- _Instructions to follow_
With the line containing "Where should I click to: Click the Today" as the start and the line containing "Click the Speed (km/h) axis label" as the end, transcribe that span of the entries below exactly, including both.

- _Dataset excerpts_

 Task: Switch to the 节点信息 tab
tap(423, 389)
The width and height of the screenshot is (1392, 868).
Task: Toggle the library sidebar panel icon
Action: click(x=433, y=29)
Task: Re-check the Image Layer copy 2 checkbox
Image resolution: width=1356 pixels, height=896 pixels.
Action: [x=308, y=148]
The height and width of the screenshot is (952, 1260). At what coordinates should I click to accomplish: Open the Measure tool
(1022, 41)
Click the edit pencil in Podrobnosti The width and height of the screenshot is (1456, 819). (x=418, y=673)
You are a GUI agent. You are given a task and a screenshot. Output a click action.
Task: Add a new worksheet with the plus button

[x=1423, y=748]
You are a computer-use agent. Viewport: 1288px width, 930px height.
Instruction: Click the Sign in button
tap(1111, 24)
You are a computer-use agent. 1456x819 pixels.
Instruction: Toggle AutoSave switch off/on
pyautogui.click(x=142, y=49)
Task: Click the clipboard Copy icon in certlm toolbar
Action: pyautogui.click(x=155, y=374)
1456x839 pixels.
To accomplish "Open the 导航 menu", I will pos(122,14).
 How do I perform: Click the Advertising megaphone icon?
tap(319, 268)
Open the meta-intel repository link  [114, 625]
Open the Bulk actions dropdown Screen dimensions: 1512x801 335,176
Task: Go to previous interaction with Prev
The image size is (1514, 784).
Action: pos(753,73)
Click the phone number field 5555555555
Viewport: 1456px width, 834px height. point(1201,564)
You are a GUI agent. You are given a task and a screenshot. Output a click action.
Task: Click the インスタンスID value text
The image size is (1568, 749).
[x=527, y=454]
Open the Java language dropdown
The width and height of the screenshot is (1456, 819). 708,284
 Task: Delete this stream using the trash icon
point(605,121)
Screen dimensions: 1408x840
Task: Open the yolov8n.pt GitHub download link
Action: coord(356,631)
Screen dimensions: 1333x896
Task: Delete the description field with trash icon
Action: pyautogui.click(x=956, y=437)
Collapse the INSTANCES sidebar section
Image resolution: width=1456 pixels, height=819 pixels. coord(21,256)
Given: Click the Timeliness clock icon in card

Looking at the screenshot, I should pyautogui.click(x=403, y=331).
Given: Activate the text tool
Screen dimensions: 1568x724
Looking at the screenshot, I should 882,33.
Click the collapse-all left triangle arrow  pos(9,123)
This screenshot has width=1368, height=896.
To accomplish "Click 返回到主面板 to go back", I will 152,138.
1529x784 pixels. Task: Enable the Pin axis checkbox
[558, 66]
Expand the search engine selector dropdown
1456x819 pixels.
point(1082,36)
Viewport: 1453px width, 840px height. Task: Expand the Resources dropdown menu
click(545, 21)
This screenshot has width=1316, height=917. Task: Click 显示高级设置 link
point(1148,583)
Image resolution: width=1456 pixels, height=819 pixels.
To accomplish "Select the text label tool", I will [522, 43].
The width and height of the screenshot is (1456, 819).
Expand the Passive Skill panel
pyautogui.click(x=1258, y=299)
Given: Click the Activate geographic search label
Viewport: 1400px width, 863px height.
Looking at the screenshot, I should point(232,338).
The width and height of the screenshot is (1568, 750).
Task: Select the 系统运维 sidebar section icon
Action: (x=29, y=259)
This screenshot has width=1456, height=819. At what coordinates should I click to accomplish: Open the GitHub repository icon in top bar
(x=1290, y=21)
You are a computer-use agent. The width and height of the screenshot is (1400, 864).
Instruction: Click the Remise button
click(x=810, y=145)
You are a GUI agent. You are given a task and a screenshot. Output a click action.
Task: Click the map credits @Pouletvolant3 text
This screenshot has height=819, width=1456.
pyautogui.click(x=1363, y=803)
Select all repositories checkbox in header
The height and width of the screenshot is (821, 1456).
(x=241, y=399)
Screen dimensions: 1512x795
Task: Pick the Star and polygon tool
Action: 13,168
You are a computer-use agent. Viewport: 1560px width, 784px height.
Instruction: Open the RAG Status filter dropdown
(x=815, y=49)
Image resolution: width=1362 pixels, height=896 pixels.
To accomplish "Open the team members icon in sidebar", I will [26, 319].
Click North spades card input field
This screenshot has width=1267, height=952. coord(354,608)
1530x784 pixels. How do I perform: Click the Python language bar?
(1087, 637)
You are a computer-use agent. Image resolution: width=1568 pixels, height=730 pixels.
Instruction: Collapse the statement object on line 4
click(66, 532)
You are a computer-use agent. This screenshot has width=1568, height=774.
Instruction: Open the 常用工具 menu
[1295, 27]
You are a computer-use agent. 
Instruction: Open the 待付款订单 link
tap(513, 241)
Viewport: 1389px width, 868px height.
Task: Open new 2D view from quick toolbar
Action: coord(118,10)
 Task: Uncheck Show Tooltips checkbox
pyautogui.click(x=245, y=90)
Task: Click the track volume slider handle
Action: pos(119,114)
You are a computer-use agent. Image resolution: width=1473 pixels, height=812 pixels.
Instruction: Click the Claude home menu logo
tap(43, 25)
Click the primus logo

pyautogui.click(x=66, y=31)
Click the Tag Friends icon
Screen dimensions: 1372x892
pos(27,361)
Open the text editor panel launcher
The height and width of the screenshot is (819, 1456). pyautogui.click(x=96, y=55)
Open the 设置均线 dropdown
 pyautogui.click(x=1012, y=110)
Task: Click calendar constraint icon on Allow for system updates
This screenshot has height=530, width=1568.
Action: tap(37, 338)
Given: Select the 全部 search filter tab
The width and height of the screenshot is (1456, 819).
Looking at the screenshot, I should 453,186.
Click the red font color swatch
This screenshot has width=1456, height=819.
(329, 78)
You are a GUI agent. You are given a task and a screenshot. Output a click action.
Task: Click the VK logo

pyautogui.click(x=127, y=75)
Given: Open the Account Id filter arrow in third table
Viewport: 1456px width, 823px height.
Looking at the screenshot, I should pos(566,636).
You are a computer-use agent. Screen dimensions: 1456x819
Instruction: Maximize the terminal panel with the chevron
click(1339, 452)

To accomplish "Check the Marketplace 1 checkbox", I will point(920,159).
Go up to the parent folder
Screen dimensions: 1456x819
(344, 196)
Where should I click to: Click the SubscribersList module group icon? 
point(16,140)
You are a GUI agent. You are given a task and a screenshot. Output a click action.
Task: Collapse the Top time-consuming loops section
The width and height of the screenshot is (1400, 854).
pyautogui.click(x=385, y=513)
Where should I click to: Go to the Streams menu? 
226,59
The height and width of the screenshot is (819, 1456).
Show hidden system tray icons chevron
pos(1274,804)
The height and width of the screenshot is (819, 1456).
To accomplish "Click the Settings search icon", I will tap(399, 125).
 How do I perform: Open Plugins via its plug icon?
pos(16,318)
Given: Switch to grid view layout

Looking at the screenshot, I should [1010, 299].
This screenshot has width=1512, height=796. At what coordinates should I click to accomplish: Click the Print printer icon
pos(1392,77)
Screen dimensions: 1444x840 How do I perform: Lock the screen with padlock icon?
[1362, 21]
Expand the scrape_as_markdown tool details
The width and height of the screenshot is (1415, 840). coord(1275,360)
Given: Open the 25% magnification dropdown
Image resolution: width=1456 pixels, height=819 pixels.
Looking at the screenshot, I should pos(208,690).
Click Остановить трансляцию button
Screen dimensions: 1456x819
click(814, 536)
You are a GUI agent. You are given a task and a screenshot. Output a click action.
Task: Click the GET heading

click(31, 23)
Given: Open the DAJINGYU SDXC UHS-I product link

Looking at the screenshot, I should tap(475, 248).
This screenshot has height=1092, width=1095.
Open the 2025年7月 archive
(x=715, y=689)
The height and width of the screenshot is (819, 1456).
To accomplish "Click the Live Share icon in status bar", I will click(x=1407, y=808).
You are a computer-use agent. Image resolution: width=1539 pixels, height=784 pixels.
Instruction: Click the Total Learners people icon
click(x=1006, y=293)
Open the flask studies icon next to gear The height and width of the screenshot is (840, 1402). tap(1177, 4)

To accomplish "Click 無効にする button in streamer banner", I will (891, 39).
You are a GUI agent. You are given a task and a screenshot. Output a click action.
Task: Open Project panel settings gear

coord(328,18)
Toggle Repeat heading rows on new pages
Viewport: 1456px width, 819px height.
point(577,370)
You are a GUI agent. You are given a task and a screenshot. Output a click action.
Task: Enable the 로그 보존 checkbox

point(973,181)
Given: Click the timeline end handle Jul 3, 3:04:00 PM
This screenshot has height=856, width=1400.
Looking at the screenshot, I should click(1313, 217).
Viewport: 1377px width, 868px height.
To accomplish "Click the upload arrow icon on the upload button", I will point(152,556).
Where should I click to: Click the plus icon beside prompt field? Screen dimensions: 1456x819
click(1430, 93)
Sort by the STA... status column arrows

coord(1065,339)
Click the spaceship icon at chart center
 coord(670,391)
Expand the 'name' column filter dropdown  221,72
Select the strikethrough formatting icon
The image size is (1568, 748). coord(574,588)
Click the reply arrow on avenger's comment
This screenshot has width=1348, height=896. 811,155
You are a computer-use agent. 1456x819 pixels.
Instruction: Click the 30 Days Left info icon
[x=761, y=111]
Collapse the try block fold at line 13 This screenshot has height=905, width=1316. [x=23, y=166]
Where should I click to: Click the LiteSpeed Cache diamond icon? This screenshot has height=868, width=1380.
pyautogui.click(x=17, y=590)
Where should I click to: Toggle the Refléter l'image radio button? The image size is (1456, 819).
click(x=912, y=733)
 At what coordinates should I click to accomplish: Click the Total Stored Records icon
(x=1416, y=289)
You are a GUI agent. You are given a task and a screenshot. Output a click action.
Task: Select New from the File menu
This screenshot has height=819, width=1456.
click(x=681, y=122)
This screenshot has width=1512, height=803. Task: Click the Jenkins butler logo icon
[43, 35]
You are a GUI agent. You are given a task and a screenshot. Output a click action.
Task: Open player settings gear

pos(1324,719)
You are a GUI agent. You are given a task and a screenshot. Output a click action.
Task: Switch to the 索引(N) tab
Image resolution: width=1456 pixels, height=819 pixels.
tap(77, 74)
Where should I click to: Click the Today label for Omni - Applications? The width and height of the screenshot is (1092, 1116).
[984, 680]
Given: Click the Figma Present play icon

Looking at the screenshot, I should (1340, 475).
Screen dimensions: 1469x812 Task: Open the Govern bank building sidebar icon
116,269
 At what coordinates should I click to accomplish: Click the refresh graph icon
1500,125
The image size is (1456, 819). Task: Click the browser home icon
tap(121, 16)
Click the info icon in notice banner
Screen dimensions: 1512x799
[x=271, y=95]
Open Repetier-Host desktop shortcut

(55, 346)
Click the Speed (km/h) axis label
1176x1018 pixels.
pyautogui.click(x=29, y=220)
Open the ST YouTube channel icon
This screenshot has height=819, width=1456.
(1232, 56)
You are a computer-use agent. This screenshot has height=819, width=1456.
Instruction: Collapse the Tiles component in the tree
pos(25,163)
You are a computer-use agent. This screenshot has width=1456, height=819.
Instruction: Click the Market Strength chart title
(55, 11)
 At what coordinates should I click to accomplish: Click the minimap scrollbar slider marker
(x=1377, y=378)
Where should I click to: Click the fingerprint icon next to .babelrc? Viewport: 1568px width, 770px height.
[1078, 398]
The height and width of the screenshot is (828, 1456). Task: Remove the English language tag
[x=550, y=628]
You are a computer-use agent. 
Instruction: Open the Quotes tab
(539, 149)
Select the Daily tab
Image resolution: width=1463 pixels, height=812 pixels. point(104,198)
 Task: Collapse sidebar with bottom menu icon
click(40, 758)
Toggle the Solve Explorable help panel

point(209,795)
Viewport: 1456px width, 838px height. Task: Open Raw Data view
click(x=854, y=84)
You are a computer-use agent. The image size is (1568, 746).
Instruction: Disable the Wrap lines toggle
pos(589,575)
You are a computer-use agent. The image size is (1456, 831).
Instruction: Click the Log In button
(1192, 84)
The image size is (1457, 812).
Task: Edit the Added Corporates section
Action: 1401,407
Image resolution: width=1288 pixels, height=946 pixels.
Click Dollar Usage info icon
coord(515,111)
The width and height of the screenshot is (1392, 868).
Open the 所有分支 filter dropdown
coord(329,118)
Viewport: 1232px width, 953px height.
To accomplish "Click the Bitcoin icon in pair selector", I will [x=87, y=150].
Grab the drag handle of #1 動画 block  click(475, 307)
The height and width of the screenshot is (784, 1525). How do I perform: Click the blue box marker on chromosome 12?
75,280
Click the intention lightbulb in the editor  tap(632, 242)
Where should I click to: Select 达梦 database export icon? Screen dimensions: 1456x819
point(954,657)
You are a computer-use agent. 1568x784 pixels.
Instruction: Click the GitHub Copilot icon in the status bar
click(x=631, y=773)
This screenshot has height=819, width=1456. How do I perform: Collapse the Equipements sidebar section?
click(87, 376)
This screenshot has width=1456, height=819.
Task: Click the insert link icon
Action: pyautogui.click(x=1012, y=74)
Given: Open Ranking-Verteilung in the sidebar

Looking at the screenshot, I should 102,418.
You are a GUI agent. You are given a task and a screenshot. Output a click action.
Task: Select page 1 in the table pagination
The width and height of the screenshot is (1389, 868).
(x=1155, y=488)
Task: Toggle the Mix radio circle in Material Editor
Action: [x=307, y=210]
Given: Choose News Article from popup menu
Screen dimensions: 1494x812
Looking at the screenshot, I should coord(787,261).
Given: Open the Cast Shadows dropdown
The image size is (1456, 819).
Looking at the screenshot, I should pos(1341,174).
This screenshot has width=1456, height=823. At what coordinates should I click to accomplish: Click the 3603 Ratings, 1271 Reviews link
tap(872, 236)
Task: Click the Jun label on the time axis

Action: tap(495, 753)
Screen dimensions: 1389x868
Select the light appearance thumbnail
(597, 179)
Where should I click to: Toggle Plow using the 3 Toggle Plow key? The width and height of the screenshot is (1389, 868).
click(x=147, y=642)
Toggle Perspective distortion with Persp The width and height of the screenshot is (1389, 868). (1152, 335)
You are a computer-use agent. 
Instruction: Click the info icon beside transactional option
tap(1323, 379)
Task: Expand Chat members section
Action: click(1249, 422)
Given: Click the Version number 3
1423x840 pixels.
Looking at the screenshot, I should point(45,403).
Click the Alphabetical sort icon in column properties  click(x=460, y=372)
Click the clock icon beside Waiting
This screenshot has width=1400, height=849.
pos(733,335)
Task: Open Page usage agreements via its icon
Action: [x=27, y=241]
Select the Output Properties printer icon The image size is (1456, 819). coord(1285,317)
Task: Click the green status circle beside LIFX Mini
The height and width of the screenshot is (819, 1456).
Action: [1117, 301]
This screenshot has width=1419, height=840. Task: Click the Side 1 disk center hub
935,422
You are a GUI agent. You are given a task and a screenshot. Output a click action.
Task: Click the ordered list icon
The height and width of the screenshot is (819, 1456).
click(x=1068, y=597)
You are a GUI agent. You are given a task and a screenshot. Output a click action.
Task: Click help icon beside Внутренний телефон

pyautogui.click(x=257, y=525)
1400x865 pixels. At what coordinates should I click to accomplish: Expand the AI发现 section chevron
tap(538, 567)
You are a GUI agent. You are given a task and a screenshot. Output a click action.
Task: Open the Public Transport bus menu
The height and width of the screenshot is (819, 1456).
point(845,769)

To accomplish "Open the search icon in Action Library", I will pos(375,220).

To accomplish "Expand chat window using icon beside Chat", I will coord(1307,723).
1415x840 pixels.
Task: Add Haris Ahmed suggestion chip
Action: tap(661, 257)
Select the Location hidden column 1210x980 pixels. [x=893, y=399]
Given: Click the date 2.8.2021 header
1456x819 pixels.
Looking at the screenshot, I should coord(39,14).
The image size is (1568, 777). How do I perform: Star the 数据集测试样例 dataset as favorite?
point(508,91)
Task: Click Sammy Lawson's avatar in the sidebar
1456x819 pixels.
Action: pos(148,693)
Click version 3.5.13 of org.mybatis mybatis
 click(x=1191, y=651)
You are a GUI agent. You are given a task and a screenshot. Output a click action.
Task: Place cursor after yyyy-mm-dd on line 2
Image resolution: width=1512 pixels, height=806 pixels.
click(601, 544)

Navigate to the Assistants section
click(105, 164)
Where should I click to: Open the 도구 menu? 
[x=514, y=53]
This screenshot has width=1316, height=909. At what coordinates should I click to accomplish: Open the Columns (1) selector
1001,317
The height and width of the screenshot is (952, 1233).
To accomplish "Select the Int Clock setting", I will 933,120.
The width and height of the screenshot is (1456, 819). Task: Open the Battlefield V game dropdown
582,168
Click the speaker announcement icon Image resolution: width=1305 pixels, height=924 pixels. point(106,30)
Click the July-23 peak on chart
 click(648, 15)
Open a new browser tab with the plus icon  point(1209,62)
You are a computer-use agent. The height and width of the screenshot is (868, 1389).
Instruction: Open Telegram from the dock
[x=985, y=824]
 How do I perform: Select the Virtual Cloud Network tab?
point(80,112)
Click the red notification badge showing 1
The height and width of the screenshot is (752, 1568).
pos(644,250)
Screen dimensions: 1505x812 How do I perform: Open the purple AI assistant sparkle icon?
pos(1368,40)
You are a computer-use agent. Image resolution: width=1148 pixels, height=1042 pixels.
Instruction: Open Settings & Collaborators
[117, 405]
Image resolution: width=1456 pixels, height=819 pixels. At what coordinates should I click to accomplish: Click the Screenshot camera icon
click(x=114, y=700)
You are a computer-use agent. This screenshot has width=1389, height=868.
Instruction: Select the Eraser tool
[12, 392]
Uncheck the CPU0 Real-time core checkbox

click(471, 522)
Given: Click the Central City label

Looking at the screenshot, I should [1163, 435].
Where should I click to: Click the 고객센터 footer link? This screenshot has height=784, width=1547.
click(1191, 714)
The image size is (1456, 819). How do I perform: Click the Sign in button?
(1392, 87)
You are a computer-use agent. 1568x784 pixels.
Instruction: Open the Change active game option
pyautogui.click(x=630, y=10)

- _Answer box_
Where should I click to: Click the Today label for Omni - Applications? The width and height of the screenshot is (1092, 1116).
[984, 680]
Given: Click the Figma Present play icon

Looking at the screenshot, I should (1340, 475).
Screen dimensions: 1469x812 Task: Open the Govern bank building sidebar icon
116,269
 At what coordinates should I click to accomplish: Click the refresh graph icon
1500,125
The image size is (1456, 819). Task: Click the browser home icon
tap(121, 16)
Click the info icon in notice banner
Screen dimensions: 1512x799
[x=271, y=95]
Open Repetier-Host desktop shortcut

(55, 346)
Click the Speed (km/h) axis label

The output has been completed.